UsernamePasswordAuthenticationFilter 继承自 AbstractAuthenticationProcessingFilter
1. AbstractAuthenticationProcessingFilter 过滤器
AbstractAuthenticationProcessingFilter 是一个抽象类,主要的功能是身份认证。OAuth2ClientAuthenticationProcessingFilter(Spriing OAuth2)、RememberMeAuthenticationFilter(RememberMe)都继承了 AbstractAuthenticationProcessingFilter ,并重写了方法 attemptAuthentication 进行身份认证。

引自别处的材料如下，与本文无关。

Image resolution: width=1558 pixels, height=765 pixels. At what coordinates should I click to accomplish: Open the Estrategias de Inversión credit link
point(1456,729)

AbstractAuthenticationProcessingFilter 源码:
public abstract class AbstractAuthenticationProcessingFilter extends GenericFilterBean implements ApplicationEventPublisherAware, MessageSourceAware {
//事件发布管理器
protected ApplicationEventPublisher eventPublisher;
protected AuthenticationDetailsSource<HttpServletRequest, ?> authenticationDetailsSource = new WebAuthenticationDetailsSource();
// 认证管理器,定义了SpringSecurity如何进行认证操作
// 认证成功后会返回一个Authentication对象,这个对象会被设置到SecurityContextHolder中
private AuthenticationManager authenticationManager;
protected MessageSourceAccessor messages = SpringSecurityMessageSource.getAccessor();
// 如果用户开启了类似“记住我”之类的免密码登录,RememberMeServices来进行管理。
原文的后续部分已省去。